**Brief:**
Using the listing below, copy exactly the lines from the one containing "Given: Click the 状態：表示 filter chip" to the one containing "Screen dimensions: 267x161", both lines included, and no others.

**Input for this task:**
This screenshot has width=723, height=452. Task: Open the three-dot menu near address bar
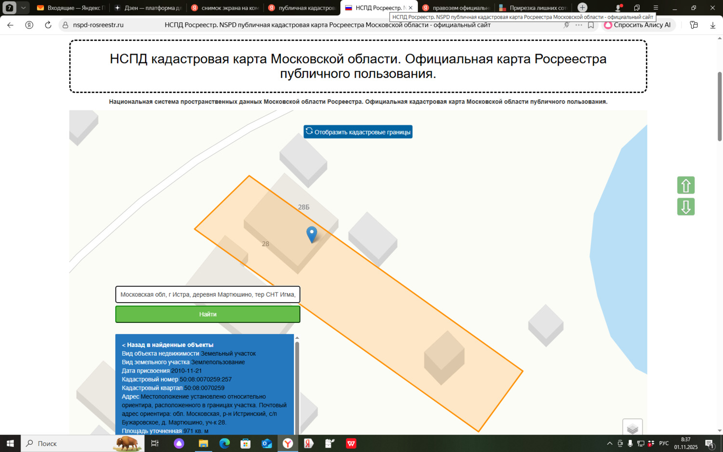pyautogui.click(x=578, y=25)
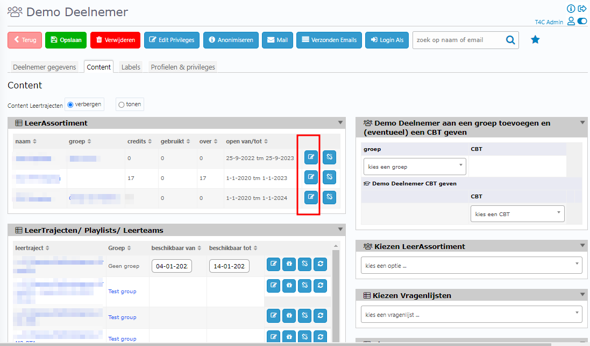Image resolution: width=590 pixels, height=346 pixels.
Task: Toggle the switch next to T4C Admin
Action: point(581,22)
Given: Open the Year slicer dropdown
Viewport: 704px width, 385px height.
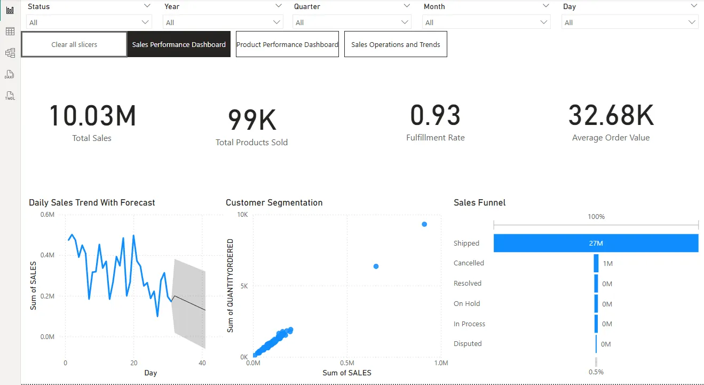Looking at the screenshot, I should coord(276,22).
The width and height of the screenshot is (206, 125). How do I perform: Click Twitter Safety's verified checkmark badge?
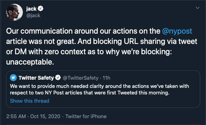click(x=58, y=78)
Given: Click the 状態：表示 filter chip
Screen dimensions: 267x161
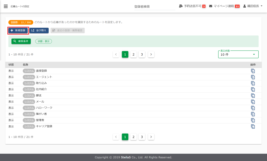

* * *

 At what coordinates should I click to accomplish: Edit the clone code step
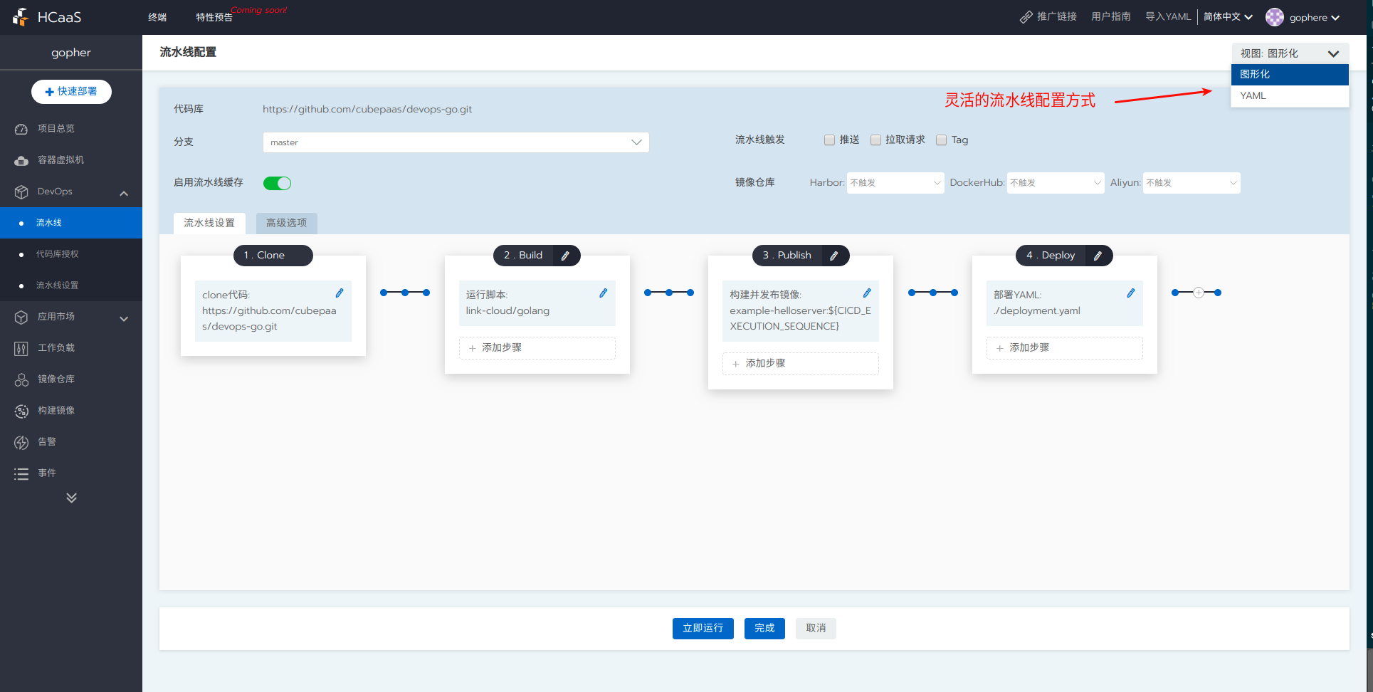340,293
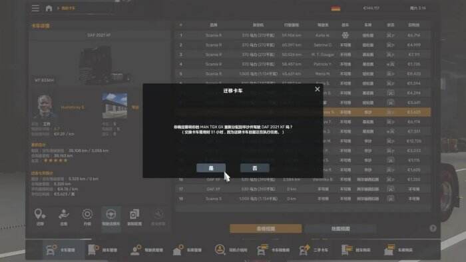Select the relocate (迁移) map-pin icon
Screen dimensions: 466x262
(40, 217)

* * *

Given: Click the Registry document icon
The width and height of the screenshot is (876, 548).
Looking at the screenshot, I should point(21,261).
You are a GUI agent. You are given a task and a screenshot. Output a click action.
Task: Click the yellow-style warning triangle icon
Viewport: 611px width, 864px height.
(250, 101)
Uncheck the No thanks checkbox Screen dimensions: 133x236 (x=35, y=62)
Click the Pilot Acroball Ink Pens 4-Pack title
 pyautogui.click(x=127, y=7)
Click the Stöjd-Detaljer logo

**Written response:**
Given: Click the 状態：表示 filter chip
Screen dimensions: 267x161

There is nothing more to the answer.